Founded 2015 | HQ New York, NY | 150+ employees | $10M+ annual revenue

Eigen Technologies is an innovative NLP company with a solid vision to eventually break down the barrier between unstructured and structured data. Its initial focus on R&D for complex financial documents, alongside the gathering of millions of domain-specific training documents, has paid off by producing a high-performing, highly accurate, and scalable platform.


The Company

Eigen Technologies is an AI software company specializing in the use of natural language processing (NLP). The company develops and markets a no-code intelligent document processing platform to extract data out of any text document.

Eigen originally focused on the financial services market to help financial professionals analyze the complex documents common in their sector. For example, when LIBOR rates change, Eigen helps currency traders to quickly review their contracts, some of which can run into the hundreds of pages. Eigen also helps financial and insurance companies to analyze asset risks and loan agreements.

The company is named after eigenvalues, a math equation that has special significance to the founders. Perhaps the best-known business use of eigenvalues is within Google’s page rank algorithm.

Eigen is headquartered in New York City, employs more than 150 people, and has over $10 million in annual revenue. The company has raised nearly $80 million to date over three rounds. Goldman Sachs, an Eigen customer, became an investor.

The Technology

Eigen offers a supervised document AI platform that can be deployed across many use cases. There are two modes of operation:

  1. The Enterprise Ecosystem, for building fully integrated, end-to-end processing solutions.
  2. The Eigen Desktop no-code version, designed for a non-technical user to start on document reviews out of the box and create a straight-through processing mode.

Both modes are based on the Eigen Core, which includes an NLP engine, machine learning (ML) model management, and an NLP plugin development kit. When fed a text document (digital or scanned), the NLP engine performs both point extraction (e.g., names, dates, short phrases, etc.) and section extraction (e.g., clauses for confidentiality, indemnification, assignments, etc.).
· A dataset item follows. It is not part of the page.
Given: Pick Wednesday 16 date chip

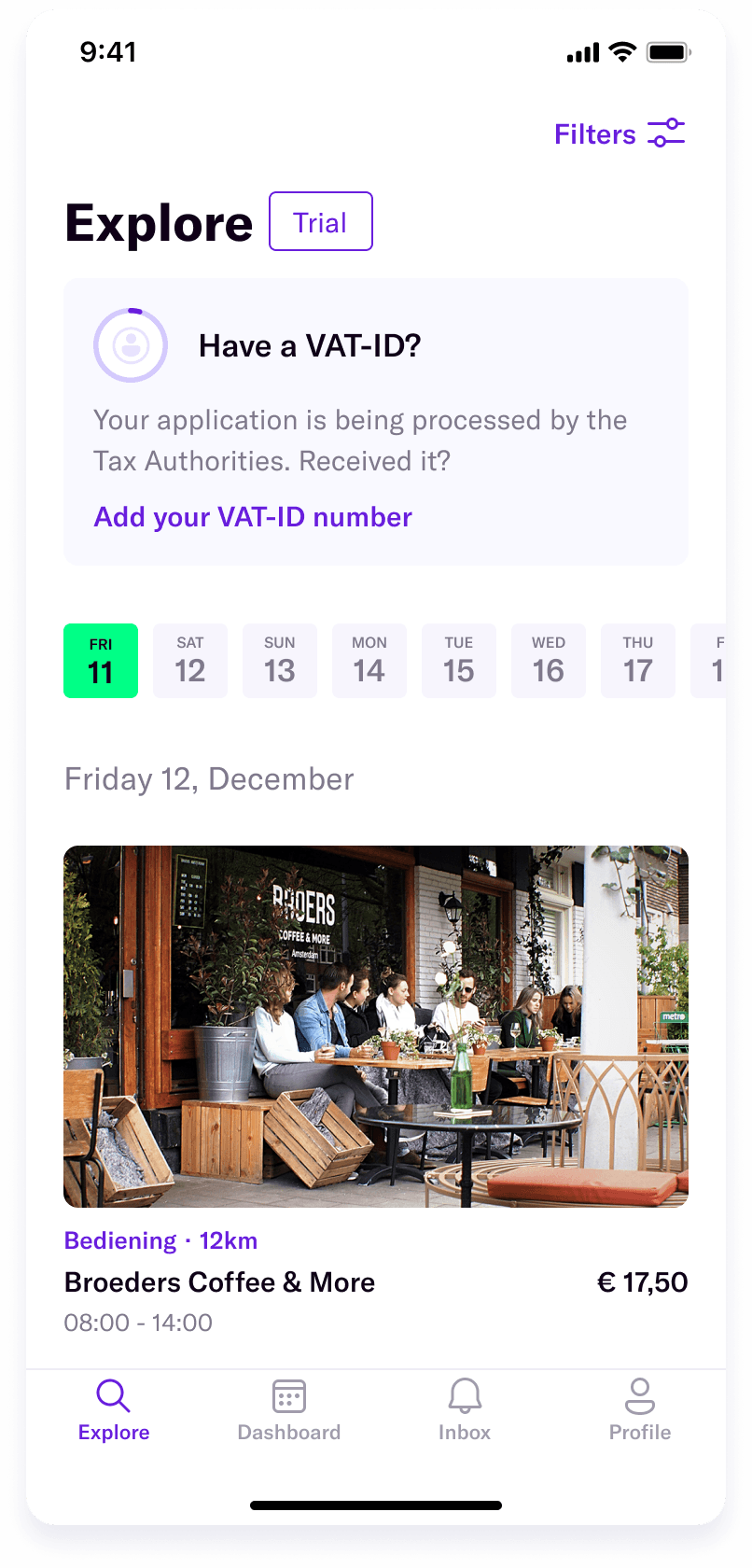Looking at the screenshot, I should click(549, 661).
Eigen algorithms aim for fast convergence rather than deep learning, in order to produce better time to value. When the user trains on a small number of documents (fewer than 500), Eigen leverages an optimized probabilistic graphical model with finely curated features. The feature sets are broad enough to be applicable to a wide variety of industry-specific content but narrow enough to enable highly accurate and fast convergence. The software employs neural networks when there are 1,000 or more documents to process, typically when the client is in production for a while. In practice, this is rarely needed because out of the box, the models can perform well enough to achieve acceptable rates of straight-through processing.

The engine has a logic interface that allows data points to be linked together in order to answer complex questions without human oversight. Customers can also integrate their own custom NLP code into the Eigen pipeline via the plugin facility.
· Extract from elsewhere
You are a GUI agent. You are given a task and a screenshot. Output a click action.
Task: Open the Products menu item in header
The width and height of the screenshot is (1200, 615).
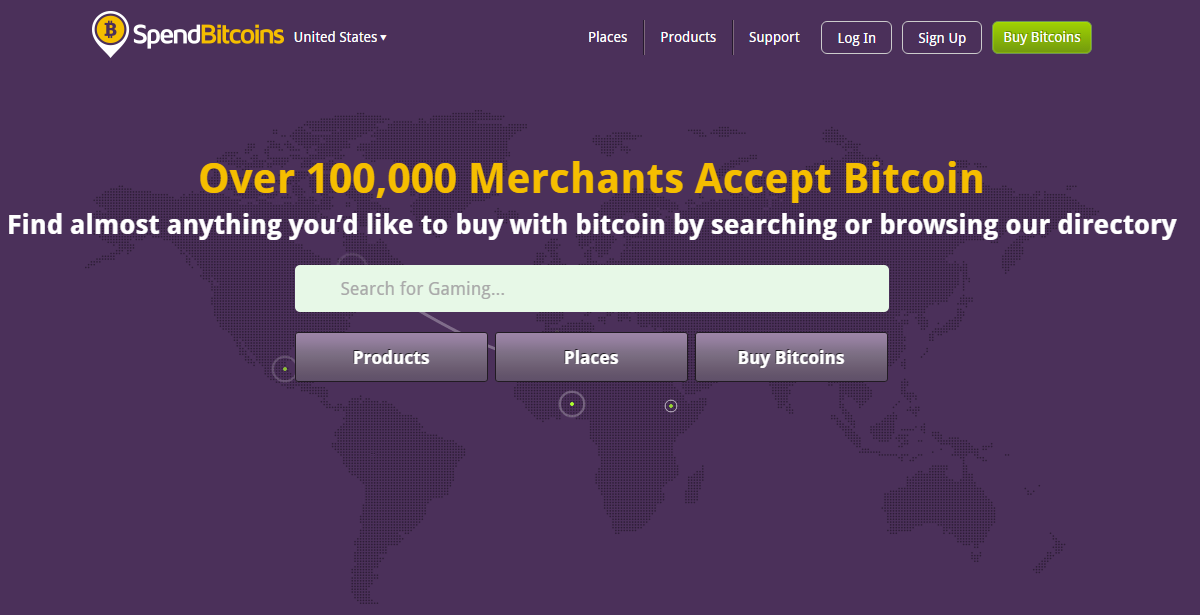(x=688, y=37)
Since data accuracy is mission-critical for its customers, Eigen has created a four-pronged process to produce the highest results:

  1. Model evaluation to predict the accuracy of extraction in a production setting.
  2. Confidence flags to mark answers as high accuracy when two ML algorithms agree and to separate out low-confidence answers for human review.
  3. A rules-based verification step to validate whether extracted data meets predefined criteria (e.g., is the answer to the date question really a date?).
  4. A human review step for answers flagged as low confidence or needing further verification.

The results of this process are then fed back into the engine to improve the models.

Eigen claims that its engine can achieve acceptably high rates of text extraction accuracy with as few as two to 50 training documents. This would give it a clear advantage over other platforms such as Microsoft Syntex that require thousands of training documents.

We’re always on the lookout for “the secret AI sauce” that produces such leaps forward. For Eigen, it’s the training data. To date, Eigen has pre-trained its large-scale language models on over 22 million real-world documents gleaned from financial, legal, insurance, and healthcare customers. Goldman Sachs, an early customer, gave the company one million domain-specific documents to train on.

This corpus of business-specific data is not only the key to the low-sample training requirements, but also an effective barrier to entry for Eigen’s competitors. Every AI company can talk about the struggle to find enough high-quality documents before a model is trained enough to be client-ready.

Eigen does not “pool” training data from different clients, and the company guarantees data privacy for its customers. And in this age of “cloud first,” Eigen can also deploy an on-premises solution for its many customers with sensitive data, keeping this data out of the public cloud.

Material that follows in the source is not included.